# [HOW TO COMPLETE THIS TASK]
Repeat verbatim, and only, the lines of the data below, beginning at the line that contains "HausProNet (56, 875)" and stopping after the line that contains "Datenschutz (178, 1021)".

# [RECORDS PROVIDED]
————

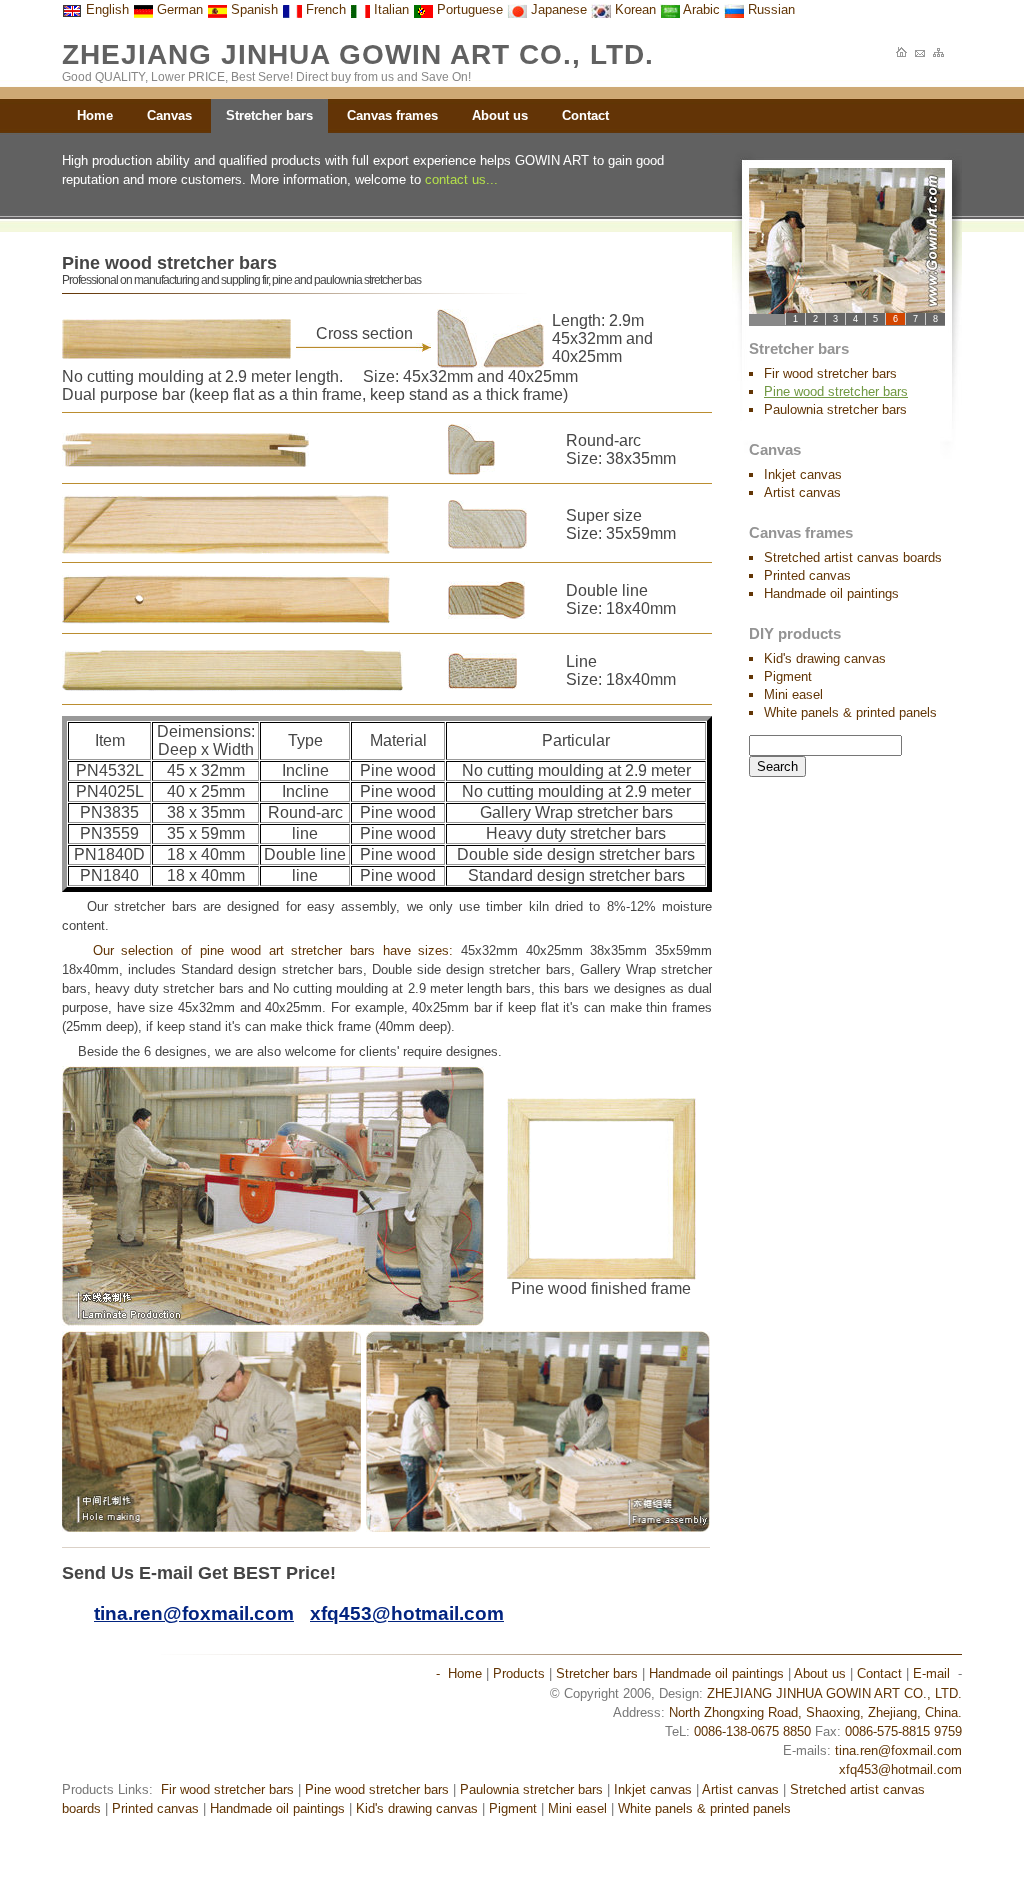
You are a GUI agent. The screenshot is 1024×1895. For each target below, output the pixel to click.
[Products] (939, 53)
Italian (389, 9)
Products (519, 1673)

————

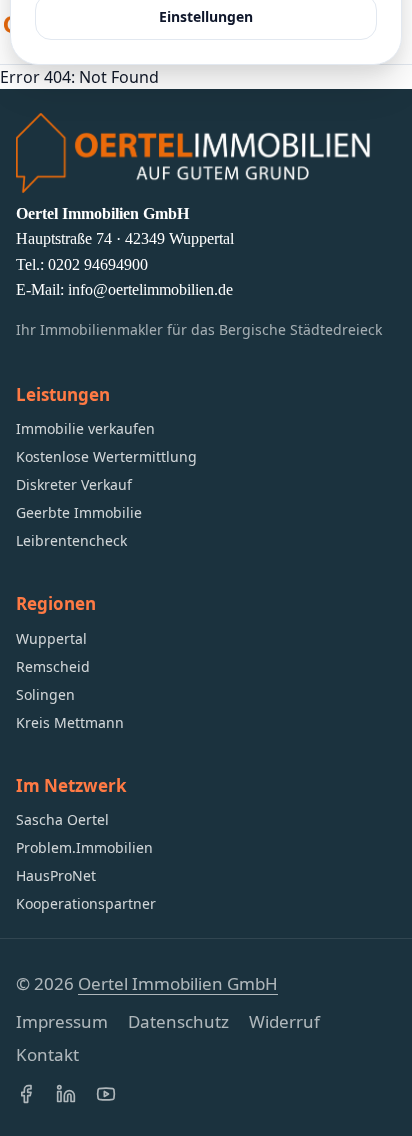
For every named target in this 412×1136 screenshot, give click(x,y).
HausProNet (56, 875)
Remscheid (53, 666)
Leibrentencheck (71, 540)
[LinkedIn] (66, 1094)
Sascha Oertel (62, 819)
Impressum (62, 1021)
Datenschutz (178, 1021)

————

# [WRITTEN ANSWER]
HausProNet (56, 875)
Remscheid (53, 666)
Leibrentencheck (71, 540)
[LinkedIn] (66, 1094)
Sascha Oertel (62, 819)
Impressum (62, 1021)
Datenschutz (178, 1021)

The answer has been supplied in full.